3.2. Les dissociations de conscience

Freud fut une personnalité marquante dans l’introduction du concept conscient vs inconscient et ce domaine de recherche longtemps nié par la tradition béhavioriste a retrouvé sa place au sein des sciences cognitives.

Une forme de dissociation interprétée comme suggérant des mémoires spécifiques concerne les différents niveaux de conscience, chaque niveau étant dévolu à un système mnésique particulier. Tulving (1984) associe mémoire procédurale et conscience anoetic, mémoire sémantique et conscience noetic, mémoire épisodique et conscience autonoetic. Selon Anderson (1983, 1990), la mémoire déclarative nécessite la conscience du sujet alors que la mémoire procédurale peut être sollicitée de façon inconsciente.

Les travaux de Reber (1969) sur l’acquisition du langage démontrent que l’enfant peut faire des phrases correctes avant d’avoir acquis les règles de grammaire. L’enfant apprendrait des règles de façon inconsciente en les extrayant automatiquement de son environnement. Son protocole d’apprentissage de grammaire artificielle démontre un apprentissage implicite dans 70 % des cas sans prise de conscience explicite des règles instaurées. Selon ces travaux, les sujets extraient des régularités perceptives (lettres plus fréquentes que d’autres, configuration de lettres souvent répétées, etc) qui leur permettent cet apprentissage implicite sans pour cela être capables de le conceptualiser.

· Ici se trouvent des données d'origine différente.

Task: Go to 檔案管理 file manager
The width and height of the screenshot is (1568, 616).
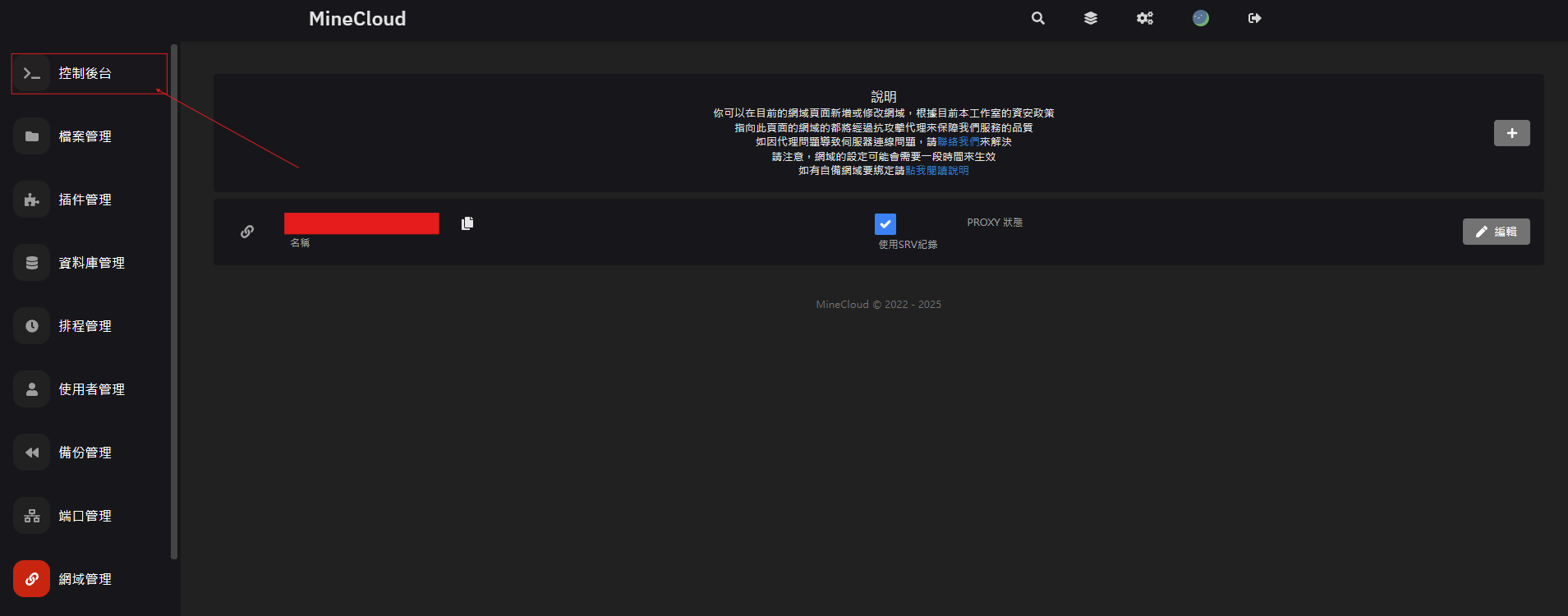Action: coord(85,136)
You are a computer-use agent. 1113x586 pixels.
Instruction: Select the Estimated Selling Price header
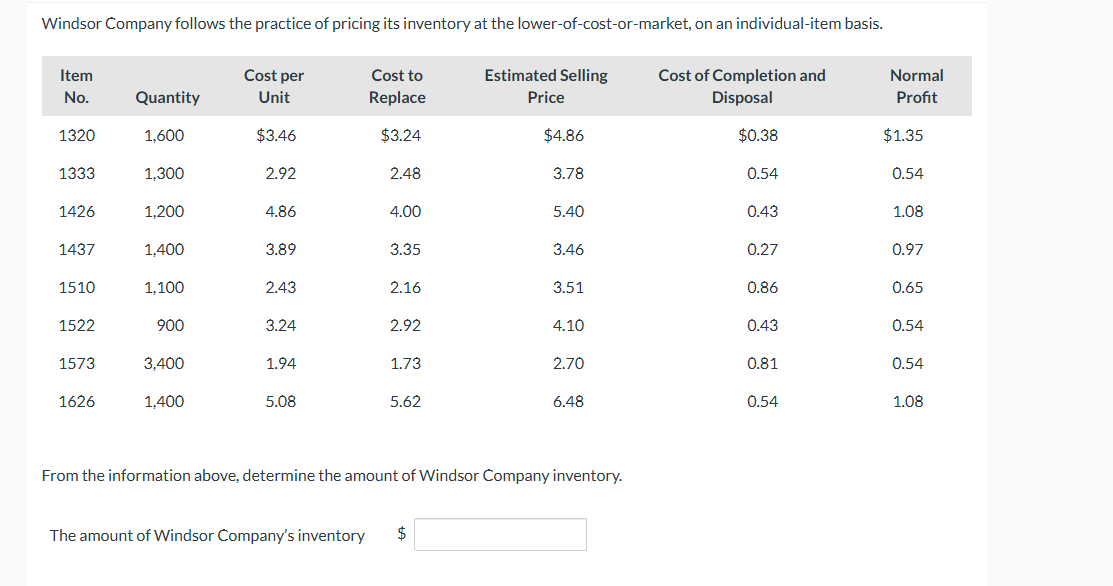pos(545,86)
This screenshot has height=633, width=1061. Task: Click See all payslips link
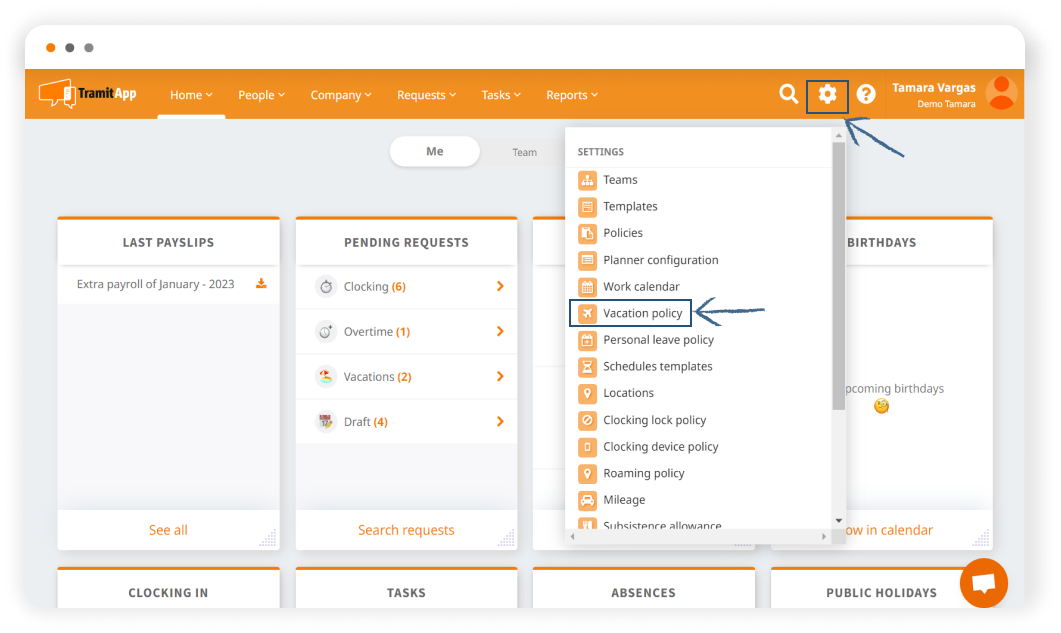(x=168, y=530)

Il est généralement admis que l’acquisition d’une habileté nécessite tout d’abord une représentation consciente, et qu’ensuite avec la pratique, cette représentation déclarative se transforme en une représentation qui ne nécessite pas de demande attentionnelle (Anderson, 1983 ; Logan, 1988). Cependant, il semblerait que certaines habiletés peuvent être acquises sans traitement déclaratif et que l’encodage et la récupération de l’information peuvent se faire sans que soit nécessaire la conscience du sujet.

Hintzman (1990), relate certaines observations et expériences allant dans ce sens :

En psychologie cognitive, les termes mémoire explicite et mémoire implicite ont été proposés pour nommer respectivement la mémoire qui nécessite la conscience du sujet et la mémoire sans conscience. Cependant, ces termes restent confus dans le sens où ils sont souvent associés aux termes déclaratif et procédural qui dissocient la connaissance de faits ou de concepts et la connaissance de procédures comme dans le modèle d’Anderson (1983). Ils sont également associés aux termes épisodique et sémantique, l’information épisodique étant supposée être délibérée ou consciente alors que l’accès à l’information sémantique est supposée être automatique (Tulving, 1985).

Ces associations posent le problème de la légitimité de cette distinction explicite implicite. En effet, bien que basée sur un enchaînement d’automatismes, la connaissance procédurale pourrait être explicitée. De même, bien que définissant la connaissance qui peut être déclarée, la connaissance déclarative peut à un moment donnée dans l’expérience du sujet ne pas bénéficier d’un traitement attentionnel.

En fait, les termes mémoire explicite et mémoire implicite désignent des modes différents de stockage et de récupération de l’information. La mémoire explicite concerne des connaissances stockées et récupérées en mémoire de façon consciente tandis que la mémoire implicite concerne des connaissances stockées et récupérées en mémoire de façon inconsciente.

Il semblerait donc que les phénomènes de mémoire peuvent exister avec ou sans conscience dans des activités cognitives diverses comme par exemple l’apprentissage de procédures motrices qui enchaînent un certain nombre d’automatismes ou des activités cognitives purement conceptuelles. Ces deux modes de mémorisation seraient une des propriétés fondamentales de la mémoire et ne constitueraient pas forcément la preuve de deux systèmes de mémoire séparés.